Stored items
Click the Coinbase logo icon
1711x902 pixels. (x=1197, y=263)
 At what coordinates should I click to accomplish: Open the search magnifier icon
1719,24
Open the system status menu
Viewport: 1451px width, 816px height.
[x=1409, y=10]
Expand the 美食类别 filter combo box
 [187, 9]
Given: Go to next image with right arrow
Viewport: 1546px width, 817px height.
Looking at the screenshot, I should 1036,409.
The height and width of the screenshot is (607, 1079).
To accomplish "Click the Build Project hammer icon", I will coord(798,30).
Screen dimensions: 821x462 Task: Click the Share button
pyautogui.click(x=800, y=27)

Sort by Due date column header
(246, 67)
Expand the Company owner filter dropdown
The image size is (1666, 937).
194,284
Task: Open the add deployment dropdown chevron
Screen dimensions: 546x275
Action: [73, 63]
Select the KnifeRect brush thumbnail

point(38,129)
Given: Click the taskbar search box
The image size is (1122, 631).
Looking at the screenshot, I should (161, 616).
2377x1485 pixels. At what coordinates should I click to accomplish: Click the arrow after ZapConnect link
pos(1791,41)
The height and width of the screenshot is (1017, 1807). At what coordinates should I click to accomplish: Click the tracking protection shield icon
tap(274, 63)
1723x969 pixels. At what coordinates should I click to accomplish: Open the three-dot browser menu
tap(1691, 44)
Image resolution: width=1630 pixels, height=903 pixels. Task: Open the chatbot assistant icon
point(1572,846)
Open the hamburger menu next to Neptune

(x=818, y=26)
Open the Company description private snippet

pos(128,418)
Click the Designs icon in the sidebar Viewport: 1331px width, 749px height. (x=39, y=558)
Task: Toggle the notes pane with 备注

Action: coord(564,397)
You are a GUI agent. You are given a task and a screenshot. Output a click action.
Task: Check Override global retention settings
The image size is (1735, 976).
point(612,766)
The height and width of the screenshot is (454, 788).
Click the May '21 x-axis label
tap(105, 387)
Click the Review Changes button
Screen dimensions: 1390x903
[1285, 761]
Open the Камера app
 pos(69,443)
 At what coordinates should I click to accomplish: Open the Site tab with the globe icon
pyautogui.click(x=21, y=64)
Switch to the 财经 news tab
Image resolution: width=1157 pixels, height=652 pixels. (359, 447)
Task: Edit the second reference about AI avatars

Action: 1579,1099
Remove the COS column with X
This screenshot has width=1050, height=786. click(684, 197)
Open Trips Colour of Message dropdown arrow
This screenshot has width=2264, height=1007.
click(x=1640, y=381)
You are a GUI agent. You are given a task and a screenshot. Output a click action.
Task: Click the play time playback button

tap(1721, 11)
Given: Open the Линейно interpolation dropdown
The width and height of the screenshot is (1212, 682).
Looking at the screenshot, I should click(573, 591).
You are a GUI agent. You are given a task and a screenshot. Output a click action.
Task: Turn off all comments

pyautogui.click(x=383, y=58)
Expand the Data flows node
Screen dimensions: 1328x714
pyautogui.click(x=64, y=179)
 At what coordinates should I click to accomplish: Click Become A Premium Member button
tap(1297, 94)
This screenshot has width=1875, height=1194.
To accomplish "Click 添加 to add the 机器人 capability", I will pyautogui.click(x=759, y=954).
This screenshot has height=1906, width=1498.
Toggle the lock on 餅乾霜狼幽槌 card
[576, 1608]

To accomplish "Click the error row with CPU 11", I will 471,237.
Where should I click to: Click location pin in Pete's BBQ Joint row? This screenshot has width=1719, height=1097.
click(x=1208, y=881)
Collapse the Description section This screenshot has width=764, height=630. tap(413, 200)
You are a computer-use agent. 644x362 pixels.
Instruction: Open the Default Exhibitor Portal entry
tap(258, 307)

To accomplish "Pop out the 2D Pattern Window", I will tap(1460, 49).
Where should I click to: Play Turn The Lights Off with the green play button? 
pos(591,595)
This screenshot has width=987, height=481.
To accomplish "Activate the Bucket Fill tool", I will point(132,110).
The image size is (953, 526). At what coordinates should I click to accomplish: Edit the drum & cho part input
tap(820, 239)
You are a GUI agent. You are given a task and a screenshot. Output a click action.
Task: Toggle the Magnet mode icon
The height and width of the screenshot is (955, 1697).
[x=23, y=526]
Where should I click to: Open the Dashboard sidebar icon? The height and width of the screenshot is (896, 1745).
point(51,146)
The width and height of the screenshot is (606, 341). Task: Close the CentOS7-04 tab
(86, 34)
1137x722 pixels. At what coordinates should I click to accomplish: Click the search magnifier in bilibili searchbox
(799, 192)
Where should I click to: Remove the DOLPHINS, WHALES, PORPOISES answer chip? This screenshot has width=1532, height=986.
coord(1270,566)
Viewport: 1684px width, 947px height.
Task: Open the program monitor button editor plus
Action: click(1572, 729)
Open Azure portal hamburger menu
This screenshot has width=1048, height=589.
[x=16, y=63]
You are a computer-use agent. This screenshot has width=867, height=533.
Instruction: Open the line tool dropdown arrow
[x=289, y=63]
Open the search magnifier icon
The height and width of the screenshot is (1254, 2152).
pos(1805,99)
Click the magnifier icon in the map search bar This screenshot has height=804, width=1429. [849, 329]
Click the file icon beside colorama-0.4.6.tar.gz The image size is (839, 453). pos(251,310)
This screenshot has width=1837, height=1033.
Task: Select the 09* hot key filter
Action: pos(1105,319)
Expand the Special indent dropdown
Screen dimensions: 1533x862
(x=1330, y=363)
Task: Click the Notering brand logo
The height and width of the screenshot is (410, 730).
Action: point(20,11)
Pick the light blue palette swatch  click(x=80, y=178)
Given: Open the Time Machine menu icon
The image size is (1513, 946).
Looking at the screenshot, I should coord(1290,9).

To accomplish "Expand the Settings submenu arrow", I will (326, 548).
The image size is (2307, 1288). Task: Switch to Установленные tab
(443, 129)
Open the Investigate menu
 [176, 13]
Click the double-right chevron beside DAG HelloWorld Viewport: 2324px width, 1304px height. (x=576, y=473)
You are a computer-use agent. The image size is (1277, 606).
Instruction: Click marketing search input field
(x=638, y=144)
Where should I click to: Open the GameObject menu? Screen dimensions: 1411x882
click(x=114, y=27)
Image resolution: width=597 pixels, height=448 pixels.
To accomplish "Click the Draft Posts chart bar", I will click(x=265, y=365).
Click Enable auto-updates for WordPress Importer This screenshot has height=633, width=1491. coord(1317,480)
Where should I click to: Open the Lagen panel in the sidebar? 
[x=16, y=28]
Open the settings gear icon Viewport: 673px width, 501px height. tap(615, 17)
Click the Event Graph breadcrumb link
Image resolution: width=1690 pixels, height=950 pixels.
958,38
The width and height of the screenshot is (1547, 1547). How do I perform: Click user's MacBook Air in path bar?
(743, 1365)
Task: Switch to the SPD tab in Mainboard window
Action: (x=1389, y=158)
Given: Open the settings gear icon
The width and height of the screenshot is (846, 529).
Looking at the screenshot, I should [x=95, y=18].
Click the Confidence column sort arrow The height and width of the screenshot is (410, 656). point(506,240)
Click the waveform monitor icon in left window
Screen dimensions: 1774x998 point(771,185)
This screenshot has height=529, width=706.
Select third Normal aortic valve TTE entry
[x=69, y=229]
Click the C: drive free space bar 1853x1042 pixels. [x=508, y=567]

TASK BRIEF >>
Your answer should be all lines from the data that contain "right".

YOUR SOLUTION >>
Given: Go to next image with right arrow
Click the double-right chevron beside DAG HelloWorld Viewport: 2324px width, 1304px height. (x=576, y=473)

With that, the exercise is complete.